Noting that “most jurisdictions do not regulate ICOs”, the JFSC pointed out that in Jersey, a company which issues digital coins or tokens to raise money, in the same way another company might seek to raise capital through the issuance of shares,
“would need to obtain a consent (Control of Borrowing (Jersey) Order 1958”, or COBO, from the JFSC, in order to set up the
“The grounds on which the JFSC would determine whether or not to grant a consent under these circumstances is limited
by statute, and the focus is primarily on whether potential investors have been provided sufficient information about the company and the risks of investing in it,” the JFSC added, in its statement.

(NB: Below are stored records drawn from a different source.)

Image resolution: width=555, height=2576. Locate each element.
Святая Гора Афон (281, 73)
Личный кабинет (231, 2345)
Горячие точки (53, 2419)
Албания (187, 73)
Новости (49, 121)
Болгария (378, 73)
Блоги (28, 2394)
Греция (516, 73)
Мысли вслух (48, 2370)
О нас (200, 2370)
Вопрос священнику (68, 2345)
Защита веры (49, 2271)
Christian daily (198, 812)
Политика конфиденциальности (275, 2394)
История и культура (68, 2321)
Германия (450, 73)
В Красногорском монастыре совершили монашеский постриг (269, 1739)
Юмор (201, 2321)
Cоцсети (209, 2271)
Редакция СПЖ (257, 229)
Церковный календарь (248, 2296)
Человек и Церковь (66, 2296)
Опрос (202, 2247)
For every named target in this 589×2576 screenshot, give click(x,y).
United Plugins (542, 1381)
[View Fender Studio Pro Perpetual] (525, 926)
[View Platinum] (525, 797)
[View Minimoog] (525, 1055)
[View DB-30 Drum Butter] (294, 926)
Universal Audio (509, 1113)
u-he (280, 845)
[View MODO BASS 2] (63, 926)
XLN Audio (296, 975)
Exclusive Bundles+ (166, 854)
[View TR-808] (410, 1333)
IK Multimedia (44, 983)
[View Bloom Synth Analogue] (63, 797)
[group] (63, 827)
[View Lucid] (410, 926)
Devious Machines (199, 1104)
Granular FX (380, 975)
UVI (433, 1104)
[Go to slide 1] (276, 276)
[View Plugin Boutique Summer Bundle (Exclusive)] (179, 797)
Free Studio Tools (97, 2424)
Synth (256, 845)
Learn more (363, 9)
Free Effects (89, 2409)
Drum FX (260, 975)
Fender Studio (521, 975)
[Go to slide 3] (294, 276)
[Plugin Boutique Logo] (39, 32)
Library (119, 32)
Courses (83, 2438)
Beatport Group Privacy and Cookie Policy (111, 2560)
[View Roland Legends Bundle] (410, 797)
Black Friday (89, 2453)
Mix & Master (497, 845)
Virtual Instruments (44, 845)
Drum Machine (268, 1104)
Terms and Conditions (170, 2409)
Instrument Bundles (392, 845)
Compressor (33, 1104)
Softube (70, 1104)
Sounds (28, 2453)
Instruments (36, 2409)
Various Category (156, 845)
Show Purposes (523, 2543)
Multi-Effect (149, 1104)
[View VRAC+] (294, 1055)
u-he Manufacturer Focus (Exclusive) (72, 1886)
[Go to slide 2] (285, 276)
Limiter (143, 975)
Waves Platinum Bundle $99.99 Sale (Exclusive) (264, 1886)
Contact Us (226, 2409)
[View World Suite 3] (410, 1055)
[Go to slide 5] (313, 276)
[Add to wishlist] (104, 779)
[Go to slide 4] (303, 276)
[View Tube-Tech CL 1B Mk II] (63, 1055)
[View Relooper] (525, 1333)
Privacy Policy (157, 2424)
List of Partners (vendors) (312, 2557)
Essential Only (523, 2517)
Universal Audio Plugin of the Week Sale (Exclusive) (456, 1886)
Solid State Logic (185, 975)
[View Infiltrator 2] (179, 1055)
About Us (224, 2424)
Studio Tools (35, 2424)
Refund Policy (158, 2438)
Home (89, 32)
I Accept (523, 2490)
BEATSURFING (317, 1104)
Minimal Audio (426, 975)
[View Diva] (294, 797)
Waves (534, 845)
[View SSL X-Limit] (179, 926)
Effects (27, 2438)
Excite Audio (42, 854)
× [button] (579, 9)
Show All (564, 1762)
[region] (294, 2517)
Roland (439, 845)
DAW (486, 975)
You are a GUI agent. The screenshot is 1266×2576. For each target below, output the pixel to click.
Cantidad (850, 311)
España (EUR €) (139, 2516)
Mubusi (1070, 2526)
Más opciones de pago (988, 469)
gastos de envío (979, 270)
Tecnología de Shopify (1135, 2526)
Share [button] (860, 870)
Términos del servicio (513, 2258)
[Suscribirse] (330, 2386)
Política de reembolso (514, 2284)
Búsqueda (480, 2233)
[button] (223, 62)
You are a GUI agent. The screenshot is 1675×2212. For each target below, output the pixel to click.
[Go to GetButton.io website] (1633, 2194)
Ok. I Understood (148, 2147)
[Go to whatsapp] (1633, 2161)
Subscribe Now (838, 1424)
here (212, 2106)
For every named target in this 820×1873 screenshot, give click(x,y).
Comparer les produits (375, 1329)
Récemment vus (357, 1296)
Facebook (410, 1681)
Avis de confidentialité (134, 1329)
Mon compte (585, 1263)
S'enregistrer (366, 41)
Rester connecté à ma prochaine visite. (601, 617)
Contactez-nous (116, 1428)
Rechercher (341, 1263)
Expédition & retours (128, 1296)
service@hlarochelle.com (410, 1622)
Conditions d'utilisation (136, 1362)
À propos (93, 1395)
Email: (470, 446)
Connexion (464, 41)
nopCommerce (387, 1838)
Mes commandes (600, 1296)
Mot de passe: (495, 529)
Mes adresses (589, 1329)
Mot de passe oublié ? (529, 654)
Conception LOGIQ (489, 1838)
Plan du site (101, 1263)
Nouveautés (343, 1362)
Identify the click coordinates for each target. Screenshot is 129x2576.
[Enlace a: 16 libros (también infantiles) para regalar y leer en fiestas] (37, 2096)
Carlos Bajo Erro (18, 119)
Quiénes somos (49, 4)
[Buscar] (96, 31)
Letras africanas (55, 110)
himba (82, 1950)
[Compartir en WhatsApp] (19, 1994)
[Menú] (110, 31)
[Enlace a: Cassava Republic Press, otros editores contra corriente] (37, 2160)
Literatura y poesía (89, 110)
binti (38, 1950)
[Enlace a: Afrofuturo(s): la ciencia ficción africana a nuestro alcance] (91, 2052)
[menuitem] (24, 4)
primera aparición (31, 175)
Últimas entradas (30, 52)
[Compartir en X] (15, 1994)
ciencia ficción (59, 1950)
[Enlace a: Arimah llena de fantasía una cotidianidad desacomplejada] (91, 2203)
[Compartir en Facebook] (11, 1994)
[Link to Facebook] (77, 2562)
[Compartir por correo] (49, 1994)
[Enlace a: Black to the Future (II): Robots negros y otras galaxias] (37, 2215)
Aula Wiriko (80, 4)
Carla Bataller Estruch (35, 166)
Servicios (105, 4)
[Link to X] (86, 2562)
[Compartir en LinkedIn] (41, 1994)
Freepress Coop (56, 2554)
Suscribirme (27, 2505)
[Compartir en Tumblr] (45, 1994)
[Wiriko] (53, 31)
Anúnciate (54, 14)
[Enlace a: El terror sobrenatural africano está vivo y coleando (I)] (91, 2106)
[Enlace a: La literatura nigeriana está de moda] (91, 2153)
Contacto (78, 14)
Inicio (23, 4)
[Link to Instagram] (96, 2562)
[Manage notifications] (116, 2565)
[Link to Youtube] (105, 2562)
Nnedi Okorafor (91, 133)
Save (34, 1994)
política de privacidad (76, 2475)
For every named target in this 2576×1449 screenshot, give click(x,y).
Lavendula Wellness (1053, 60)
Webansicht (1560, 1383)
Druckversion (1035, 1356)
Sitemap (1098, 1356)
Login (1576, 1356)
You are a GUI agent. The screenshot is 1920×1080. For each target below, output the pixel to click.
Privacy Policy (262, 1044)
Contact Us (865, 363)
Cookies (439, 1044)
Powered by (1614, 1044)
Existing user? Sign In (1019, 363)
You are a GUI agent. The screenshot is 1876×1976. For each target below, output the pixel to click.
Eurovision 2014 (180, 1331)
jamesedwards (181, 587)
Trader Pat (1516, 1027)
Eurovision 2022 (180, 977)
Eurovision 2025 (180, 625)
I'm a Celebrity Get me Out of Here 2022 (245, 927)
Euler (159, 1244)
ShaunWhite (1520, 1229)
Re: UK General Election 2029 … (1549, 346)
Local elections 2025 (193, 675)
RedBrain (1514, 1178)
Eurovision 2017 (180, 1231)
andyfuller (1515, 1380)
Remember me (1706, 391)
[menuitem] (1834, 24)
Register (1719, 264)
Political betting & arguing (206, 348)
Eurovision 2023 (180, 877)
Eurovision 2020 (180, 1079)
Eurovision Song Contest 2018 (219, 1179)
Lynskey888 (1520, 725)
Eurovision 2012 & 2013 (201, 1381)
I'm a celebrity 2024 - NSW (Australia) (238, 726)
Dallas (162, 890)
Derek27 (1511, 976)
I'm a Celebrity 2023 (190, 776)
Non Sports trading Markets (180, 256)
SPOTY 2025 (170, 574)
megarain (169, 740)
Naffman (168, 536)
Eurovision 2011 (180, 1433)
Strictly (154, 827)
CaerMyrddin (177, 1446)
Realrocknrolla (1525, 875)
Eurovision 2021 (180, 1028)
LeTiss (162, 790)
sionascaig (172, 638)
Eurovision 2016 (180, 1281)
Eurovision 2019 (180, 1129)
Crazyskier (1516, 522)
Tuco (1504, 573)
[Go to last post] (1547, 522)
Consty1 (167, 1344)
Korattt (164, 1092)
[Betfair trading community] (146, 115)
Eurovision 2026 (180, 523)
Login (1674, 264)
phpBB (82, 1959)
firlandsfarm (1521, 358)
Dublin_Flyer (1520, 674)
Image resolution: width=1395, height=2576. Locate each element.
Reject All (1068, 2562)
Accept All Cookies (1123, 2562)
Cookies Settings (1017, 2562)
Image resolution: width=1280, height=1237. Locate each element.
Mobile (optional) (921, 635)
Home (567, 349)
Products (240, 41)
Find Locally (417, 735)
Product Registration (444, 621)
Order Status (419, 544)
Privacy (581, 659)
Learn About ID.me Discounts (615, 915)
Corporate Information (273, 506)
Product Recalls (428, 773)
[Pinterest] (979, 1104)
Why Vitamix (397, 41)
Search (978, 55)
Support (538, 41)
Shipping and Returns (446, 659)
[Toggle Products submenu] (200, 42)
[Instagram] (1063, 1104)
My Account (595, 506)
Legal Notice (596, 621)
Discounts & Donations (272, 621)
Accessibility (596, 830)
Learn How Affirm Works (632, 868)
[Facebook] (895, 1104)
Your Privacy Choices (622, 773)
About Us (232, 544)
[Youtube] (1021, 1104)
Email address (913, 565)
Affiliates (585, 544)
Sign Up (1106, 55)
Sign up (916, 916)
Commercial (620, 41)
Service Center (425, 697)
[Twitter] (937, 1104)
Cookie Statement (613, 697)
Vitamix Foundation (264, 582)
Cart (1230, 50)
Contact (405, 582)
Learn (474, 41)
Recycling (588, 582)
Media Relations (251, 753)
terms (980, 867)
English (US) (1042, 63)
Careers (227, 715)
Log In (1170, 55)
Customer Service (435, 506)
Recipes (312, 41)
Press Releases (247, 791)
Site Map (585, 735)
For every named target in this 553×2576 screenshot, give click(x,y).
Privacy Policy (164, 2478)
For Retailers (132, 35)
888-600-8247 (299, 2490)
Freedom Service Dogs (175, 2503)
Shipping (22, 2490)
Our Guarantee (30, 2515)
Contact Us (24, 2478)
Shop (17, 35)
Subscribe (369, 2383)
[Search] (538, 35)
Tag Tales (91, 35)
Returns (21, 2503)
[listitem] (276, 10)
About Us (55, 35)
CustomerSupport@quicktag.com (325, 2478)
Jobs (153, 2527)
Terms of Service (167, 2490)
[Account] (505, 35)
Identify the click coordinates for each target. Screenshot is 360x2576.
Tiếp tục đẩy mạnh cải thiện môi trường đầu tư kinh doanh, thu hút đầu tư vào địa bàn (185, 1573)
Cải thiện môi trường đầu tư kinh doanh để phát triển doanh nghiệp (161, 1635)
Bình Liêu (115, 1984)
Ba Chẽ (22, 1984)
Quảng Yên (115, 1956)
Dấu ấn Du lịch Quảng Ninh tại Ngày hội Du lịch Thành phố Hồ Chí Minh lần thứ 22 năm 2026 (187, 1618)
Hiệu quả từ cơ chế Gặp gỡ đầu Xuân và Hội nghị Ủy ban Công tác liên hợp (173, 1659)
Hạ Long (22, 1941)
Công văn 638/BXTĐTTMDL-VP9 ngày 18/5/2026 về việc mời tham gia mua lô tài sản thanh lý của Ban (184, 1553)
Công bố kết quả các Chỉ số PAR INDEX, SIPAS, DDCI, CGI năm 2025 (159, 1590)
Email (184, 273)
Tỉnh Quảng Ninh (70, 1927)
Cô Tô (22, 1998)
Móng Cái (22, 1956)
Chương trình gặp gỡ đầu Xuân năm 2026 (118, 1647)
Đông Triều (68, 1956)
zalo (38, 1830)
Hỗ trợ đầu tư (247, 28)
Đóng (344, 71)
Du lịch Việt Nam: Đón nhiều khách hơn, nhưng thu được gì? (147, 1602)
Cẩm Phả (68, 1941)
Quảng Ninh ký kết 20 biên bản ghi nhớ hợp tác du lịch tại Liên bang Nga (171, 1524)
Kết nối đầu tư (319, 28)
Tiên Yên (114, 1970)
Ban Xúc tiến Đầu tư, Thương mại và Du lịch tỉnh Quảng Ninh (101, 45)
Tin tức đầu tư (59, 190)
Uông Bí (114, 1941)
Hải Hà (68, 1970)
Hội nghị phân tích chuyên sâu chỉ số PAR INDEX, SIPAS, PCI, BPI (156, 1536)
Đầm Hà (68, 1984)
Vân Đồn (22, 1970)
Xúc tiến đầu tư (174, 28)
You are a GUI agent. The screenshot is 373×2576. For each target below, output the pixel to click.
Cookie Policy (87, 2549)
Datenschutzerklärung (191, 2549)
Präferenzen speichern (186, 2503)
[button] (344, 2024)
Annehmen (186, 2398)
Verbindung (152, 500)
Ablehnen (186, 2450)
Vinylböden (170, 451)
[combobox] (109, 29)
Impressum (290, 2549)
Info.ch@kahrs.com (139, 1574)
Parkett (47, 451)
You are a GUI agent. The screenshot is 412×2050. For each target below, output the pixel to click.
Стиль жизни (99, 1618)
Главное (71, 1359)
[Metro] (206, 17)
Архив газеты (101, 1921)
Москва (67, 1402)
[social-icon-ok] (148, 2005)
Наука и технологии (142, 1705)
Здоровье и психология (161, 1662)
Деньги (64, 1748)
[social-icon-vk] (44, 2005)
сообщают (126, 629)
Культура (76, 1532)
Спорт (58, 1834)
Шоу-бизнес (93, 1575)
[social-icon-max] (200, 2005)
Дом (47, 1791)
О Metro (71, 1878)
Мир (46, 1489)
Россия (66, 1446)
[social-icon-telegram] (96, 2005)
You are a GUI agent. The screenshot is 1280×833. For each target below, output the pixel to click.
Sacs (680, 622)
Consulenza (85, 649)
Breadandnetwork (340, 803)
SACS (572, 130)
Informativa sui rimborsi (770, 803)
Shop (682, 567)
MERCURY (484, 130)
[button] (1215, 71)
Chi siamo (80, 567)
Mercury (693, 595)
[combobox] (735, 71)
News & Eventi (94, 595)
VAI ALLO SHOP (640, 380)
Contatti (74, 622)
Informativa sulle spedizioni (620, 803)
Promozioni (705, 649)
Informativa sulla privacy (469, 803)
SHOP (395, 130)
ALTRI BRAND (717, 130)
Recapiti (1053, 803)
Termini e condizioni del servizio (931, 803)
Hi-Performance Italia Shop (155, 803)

“The JFSC does not consider the financial standing of, or conduct risks associated with, the unregulated company selling such ICOs or the digital coins/tokens.”
As reported, the JFSC issued an earlier “risk warning” on ICOs towards the end of last year, in which it explained that ICOs, wherever they are issued from, tend to be unregulated, and warned the public about the risks of “investing” in them.
Today it repeated this warning, noting that as with other investments, “the price of the coins or tokens issued can go down as well as up”.
“When asked to give an Article 2 consent under COBO with the aim of enhancing transparency for investors who are making a decision whether or not to invest in an ICO offering, the JFSC would consider attaching the following conditions to any consent granted,” it went on.
“Other conditions may be applied, and every application is considered on a case-by-case basis.
“Marketing material produced by the Jersey company must contain clear consumer warnings highlighting that the initial coin offering is unregulated, and may result in substantial risks for investors.
“In particular, the consumer warnings must clearly state that ICOs are a highly speculative form of investment; investors should be prepared for the possibility of losing their investment completely; and this highly-speculative form of investment is not subject to existing capital market regulations.”
In its statement, the JFSC pointed out that its concerns about ICOs don’t mean that it doesn’t recognise “the innovative potential of distributed ledger/blockchain technology and fintech more generally, and supports efforts to responsibly innovate in fintech in Jersey”, and stressed that it was focusing its warning on ICOs specifically, and the idea of “retail investors participating in [them]”, given their “typically highly speculative and risky” nature and “high price volatility”.
The JFSC concluded its statement by pointing out that it is protected under law against any liability that might arise from “from the discharge of its functions” in regulating the Control of Borrowing legislation.
Initial coin offerings are a digital way of raising funds from the public, in a way sometimes likened to crowdfunding. The first ICO is said to have taken place in 2013. Although the way ICOs are structured can vary signficantly from technical, functional and business standpoints, the idea of an ICO is that a pre-determined quantity of the new, crowdfunded cryptocurrency is pre-allocated to investors in the form of “tokens,” in exchange for legal tender or other cryptocurrencies, such as Bitcoin.
If all goes according to plan, these tokens then become functional units of crypto-currency.